Summary: This need stime for more examination and analysis. Checked my Python code and it looks perfectly ok. (And as I said, the events can be properly trigger and closed by using Worlbuilder.)

Nightinggale commented 3 years ago

Currently the [enums] is checked by checks in Python coding in the functions called by the XML tags

Much slower than an early check in C++. Regardless of the need for a change of functionality, this proposal is a performance boost. That alone makes it worth considering regardless of current issues.

It may or may not end up as a solution to the current problems. If the current problems are fixed in python, then it would affect the urgency this proposal, but it won't make it useless.

raystuttgart commented 3 years ago

Hi Nightinggale,

Those general checks are used very often and thus should be made available in XML): (Also, similar checks already exist, e.g. "beHumanOnly", "otherPlayerIsNative", ...)

bEuropean
bNative
bKing

The problem with the rest of the checks simply is, that there are 100 possibilities of checks and in "and/or combinations" and also in a certain order. (And it will get too complicated to model that in XML tags instead of writing actual logic.)

I give you examples:

Such cases can easily be checked by calling Python methods in "PythonCanDo" or in "PythonCanDoCity". And to additionally help configuring balancing parameters there are the 4 GenericParameters to check for Gold, Goods, ...

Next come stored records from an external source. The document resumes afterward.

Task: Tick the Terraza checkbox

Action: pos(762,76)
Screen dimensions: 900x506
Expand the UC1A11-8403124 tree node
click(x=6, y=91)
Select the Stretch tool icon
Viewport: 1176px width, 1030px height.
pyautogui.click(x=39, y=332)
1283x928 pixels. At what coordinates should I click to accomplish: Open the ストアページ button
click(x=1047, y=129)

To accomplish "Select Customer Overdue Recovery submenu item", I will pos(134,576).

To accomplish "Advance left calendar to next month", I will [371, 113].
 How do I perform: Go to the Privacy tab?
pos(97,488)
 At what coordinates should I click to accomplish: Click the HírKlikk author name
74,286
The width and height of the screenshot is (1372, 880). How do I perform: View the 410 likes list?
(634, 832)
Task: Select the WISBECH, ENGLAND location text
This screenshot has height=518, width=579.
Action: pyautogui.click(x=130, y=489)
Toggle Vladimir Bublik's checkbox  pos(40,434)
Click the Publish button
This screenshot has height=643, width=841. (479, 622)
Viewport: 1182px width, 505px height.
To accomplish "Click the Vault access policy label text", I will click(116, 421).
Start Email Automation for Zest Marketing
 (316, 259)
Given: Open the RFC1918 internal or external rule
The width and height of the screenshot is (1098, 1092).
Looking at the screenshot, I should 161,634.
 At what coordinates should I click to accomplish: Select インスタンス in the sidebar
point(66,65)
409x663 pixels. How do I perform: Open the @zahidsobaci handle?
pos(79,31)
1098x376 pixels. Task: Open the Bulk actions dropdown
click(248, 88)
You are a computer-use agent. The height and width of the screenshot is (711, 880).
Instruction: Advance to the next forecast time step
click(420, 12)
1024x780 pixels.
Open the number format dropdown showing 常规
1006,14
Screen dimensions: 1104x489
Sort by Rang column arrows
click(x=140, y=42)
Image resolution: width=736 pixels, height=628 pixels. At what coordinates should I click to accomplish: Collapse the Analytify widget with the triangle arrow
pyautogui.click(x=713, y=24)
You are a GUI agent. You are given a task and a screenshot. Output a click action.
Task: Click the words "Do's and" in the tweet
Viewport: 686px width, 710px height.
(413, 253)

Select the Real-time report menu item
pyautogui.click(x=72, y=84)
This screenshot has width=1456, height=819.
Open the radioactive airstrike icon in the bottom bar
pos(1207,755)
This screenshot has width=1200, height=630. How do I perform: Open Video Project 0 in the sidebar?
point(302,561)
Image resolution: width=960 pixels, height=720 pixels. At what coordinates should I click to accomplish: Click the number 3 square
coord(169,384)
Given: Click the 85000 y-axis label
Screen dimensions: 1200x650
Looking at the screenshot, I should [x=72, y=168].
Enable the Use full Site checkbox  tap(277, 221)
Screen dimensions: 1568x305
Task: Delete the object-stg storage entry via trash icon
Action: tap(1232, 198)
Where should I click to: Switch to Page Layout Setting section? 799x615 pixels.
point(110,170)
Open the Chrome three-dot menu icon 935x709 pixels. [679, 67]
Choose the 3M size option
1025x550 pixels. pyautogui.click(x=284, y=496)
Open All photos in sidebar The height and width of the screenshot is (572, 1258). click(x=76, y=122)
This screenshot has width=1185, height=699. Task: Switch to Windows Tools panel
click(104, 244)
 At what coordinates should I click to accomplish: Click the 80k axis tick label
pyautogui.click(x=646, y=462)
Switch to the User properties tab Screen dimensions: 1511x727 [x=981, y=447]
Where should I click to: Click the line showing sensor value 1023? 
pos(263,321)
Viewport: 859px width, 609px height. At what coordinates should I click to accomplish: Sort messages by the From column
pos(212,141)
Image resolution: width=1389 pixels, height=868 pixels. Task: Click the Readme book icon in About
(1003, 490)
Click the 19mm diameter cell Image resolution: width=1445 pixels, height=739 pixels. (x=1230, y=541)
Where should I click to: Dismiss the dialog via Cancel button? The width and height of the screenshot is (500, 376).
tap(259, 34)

It is a system for programmers I admit but most of the "PythonEvents" and "PythonQuests" were and probably always will only be possible, with the help of a programmer.

Even in the current system our "non-programmers" already get lost with all the XML tags. It is simply too much for them already. Without getting either very detailled examples or complete step-by-step guides hardly any Events could or would have been created by "non-programmers".

Making the system "non-programmer" friendly by adding more XML tags is an illusion that only we programmers might have, because we then program the XML tags and then understand them.

By the way:

  1. The bugs we had the last days would not have been caused if not basic mistakes would have been made. (Forgetting to actually implement the checks you call which would have been simple copy&paste almost from the more than 50 working examples already created.)

  2. Checking for the crazy amount of XML tags we already have - if they were set correctly or not - is even much more difficult than checking the actual Python Code beause there you at least get Python Exeptions.

Summary:

The 3 XML tags above are perfectly fine to me. And yes they would be useful.

But please let us not fall into the trap to believe that 20 more XML tag options are easier to use and maintain, than writing maybe 20 lines of code speficially for every Use Case you need.

We should consider very carefully which XML tags can actually be used generically. Python Events and Python Quest will never become a feature for pure XML modders anyways. (It is already too complex and offers too many different variations.)